> **TASK STATEMENT**
Print each entry word for word.

┌─ MATERIALS PROVIDED

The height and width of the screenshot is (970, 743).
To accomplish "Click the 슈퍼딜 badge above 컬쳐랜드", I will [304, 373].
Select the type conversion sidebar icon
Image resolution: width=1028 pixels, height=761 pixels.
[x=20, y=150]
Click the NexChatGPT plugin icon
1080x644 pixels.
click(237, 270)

└─

> **EXERCISE RESULT**
The height and width of the screenshot is (970, 743).
To accomplish "Click the 슈퍼딜 badge above 컬쳐랜드", I will [304, 373].
Select the type conversion sidebar icon
Image resolution: width=1028 pixels, height=761 pixels.
[x=20, y=150]
Click the NexChatGPT plugin icon
1080x644 pixels.
click(237, 270)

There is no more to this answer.